Data for analysis START
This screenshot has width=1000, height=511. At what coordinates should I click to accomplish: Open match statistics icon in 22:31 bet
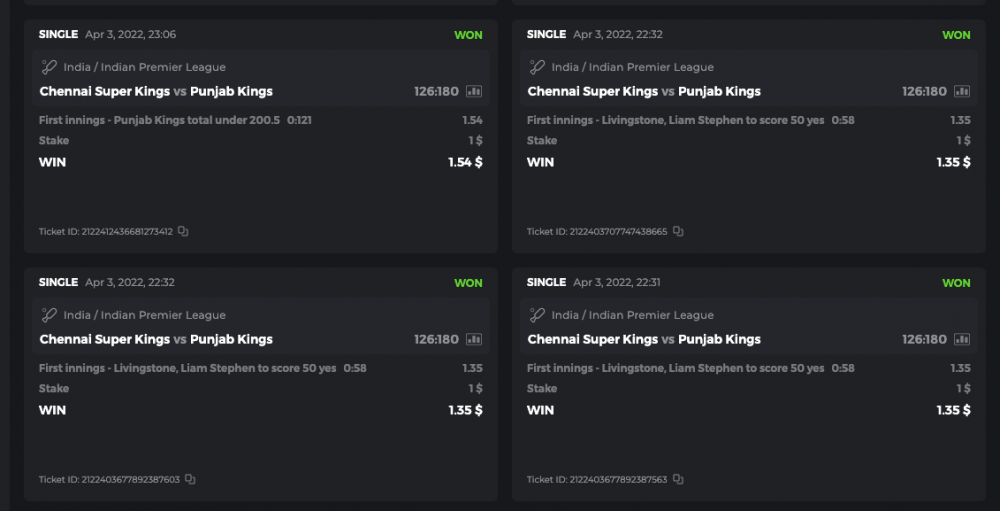[962, 339]
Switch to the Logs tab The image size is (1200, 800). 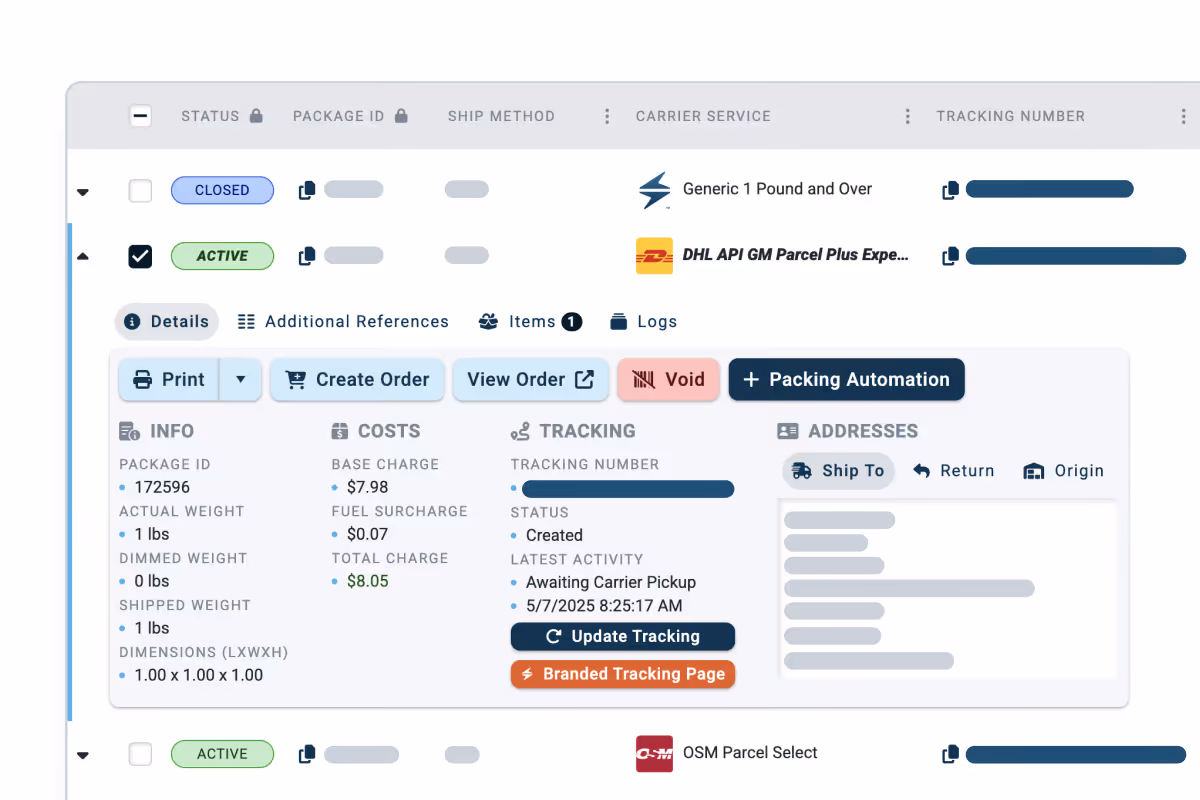coord(644,321)
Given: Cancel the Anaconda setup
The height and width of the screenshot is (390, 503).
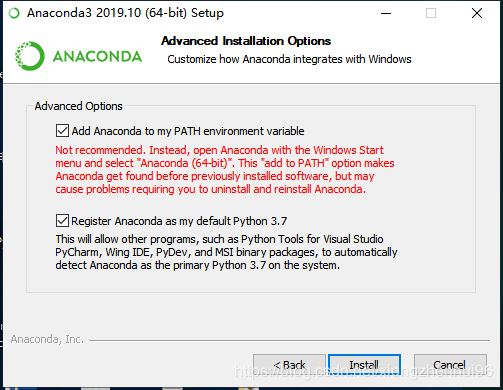Looking at the screenshot, I should click(x=450, y=365).
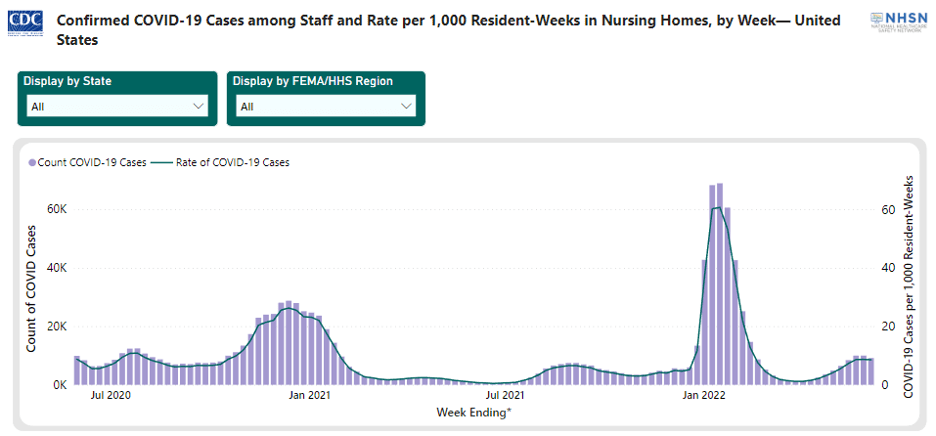
Task: Click the first bar at chart's left edge
Action: pyautogui.click(x=77, y=370)
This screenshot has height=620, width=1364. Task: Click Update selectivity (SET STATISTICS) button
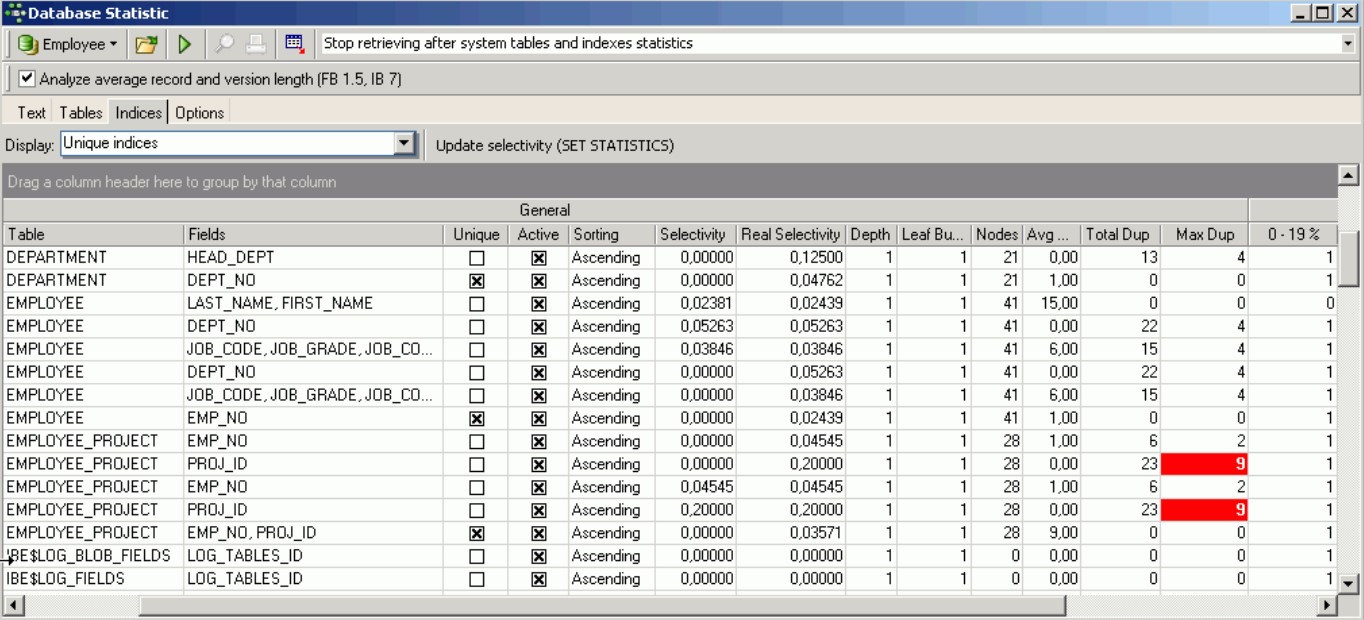tap(554, 145)
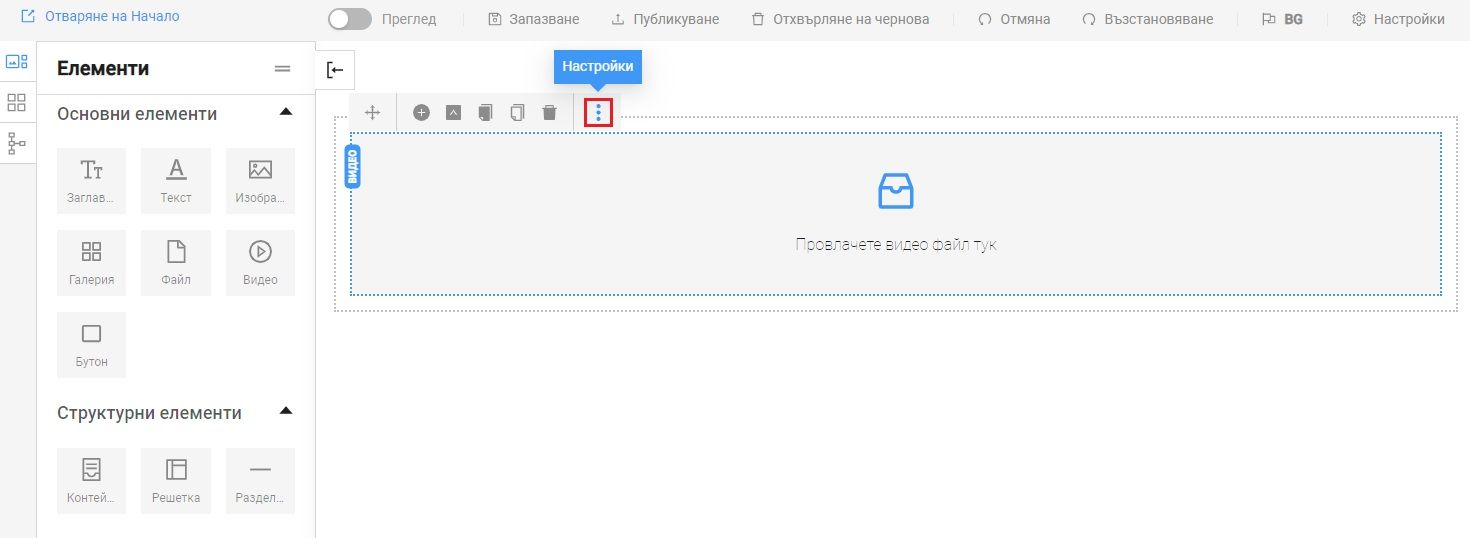Click the Запазване save button
This screenshot has width=1470, height=538.
pos(534,19)
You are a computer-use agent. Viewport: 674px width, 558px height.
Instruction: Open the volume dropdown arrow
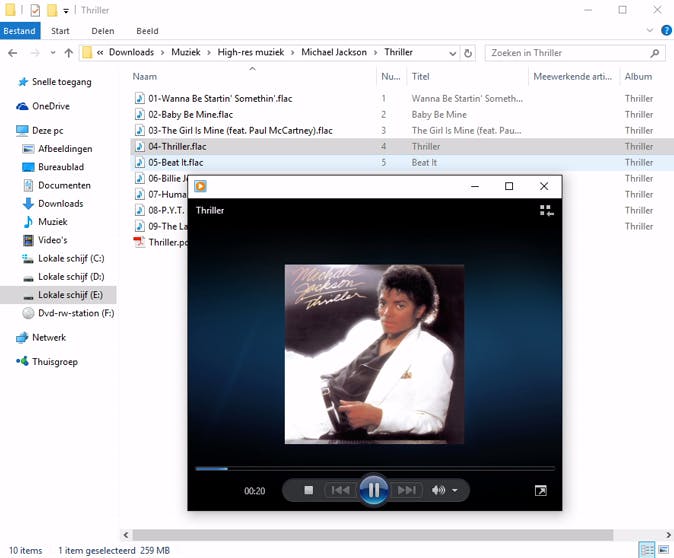pos(455,491)
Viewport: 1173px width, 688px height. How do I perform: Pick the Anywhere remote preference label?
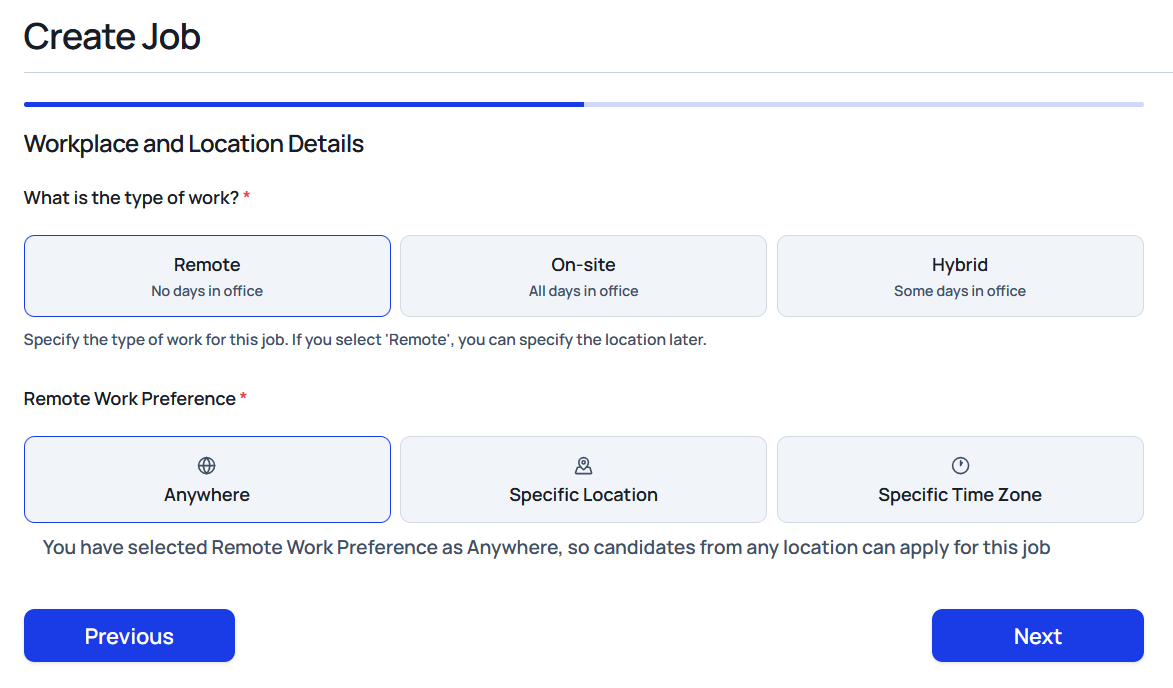[207, 495]
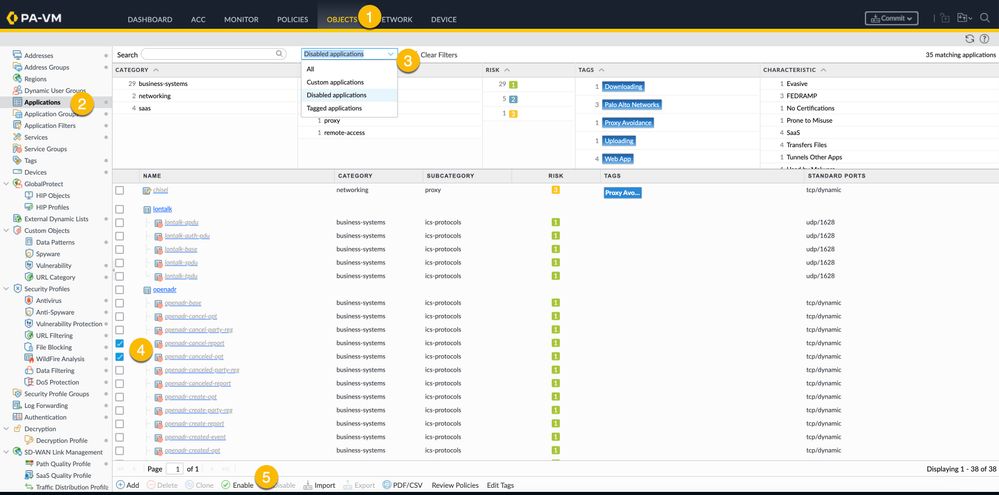Screen dimensions: 999x495
Task: Click the Import icon in bottom toolbar
Action: click(x=307, y=485)
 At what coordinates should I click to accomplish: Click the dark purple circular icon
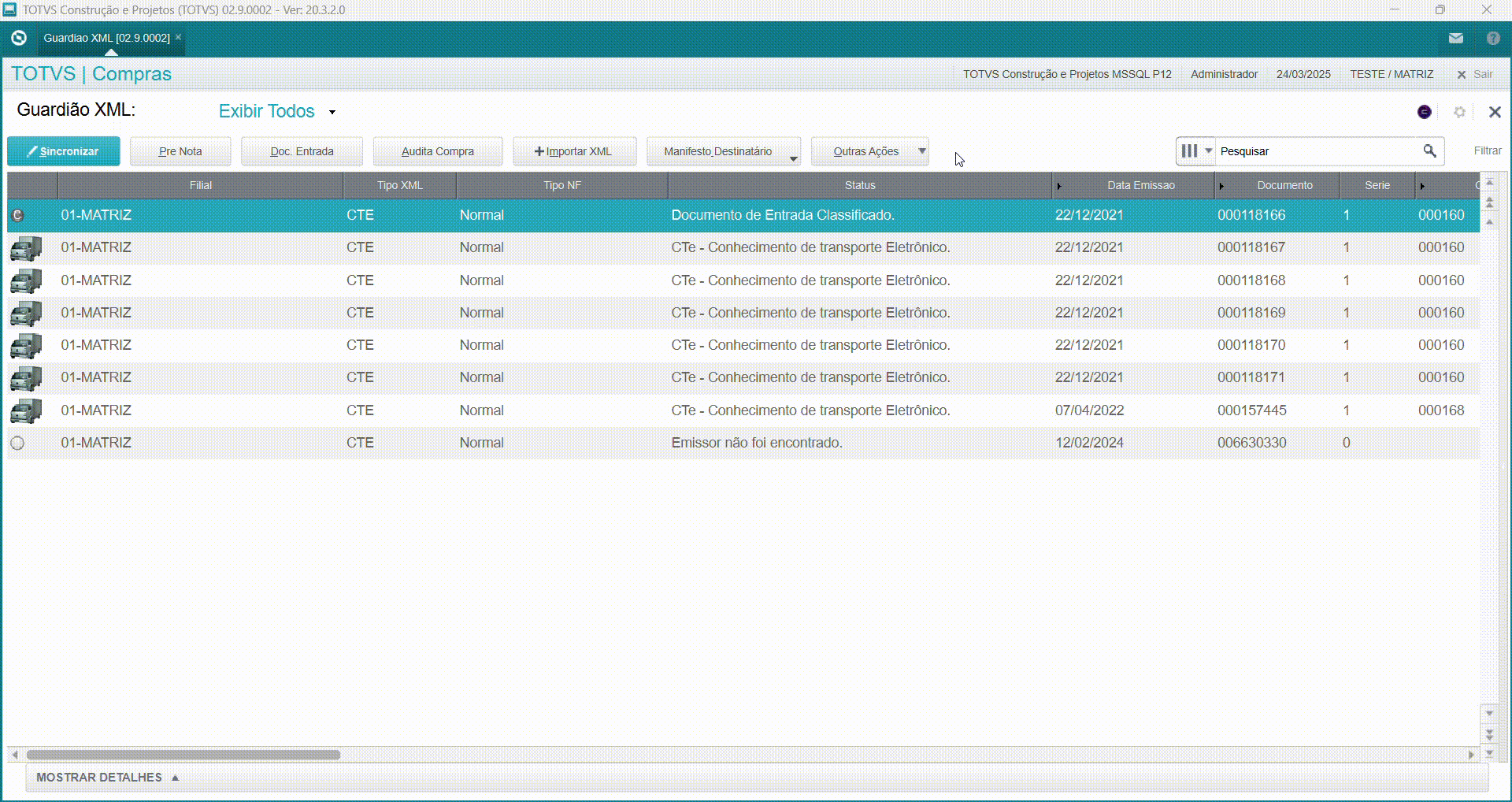pos(1424,112)
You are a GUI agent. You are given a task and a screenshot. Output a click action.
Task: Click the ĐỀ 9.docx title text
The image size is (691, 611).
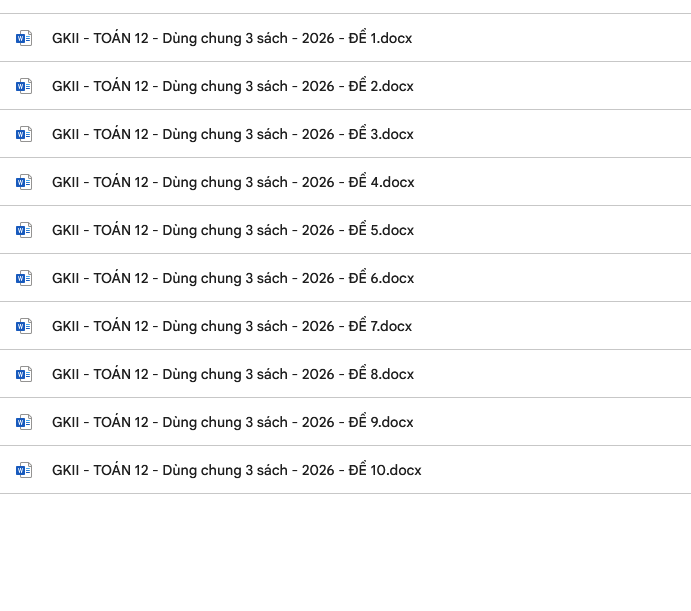233,422
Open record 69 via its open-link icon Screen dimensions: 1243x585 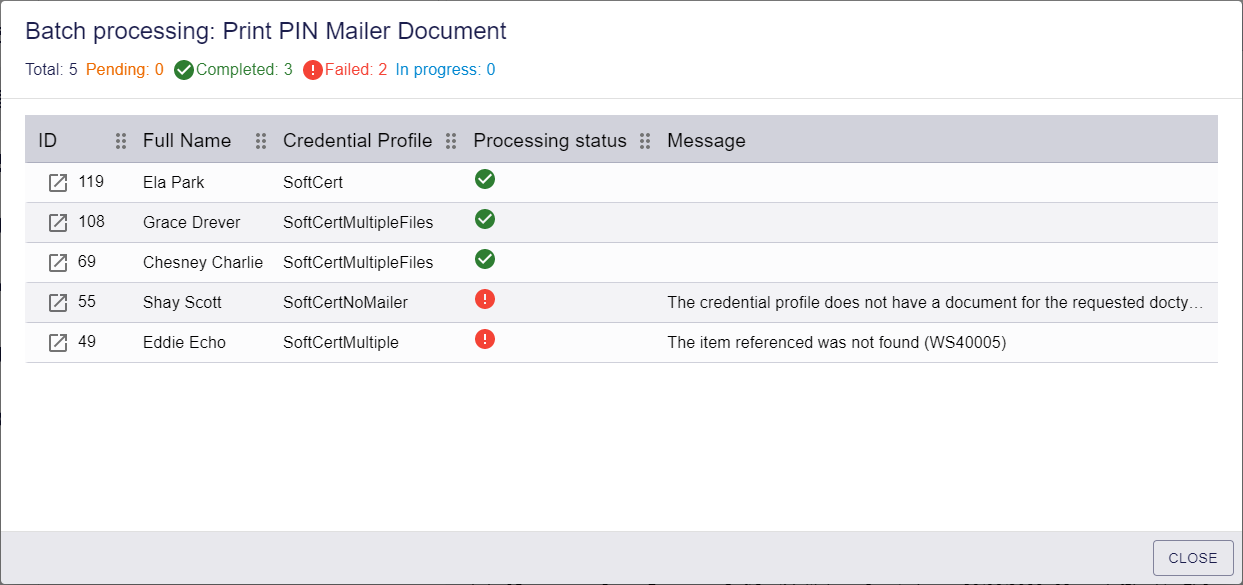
Data for analysis END
» **Task statement**
Beginning with the line that contains "You are a GUI", print exactly every line through the end of the records, both included. Omit the pictures.

» **Finished task**
You are a GUI agent. You are given a task and a screenshot. Output a click action.
Task: Click the ĐỀ 9.docx title text
The image size is (691, 611).
233,422
Open record 69 via its open-link icon Screen dimensions: 1243x585 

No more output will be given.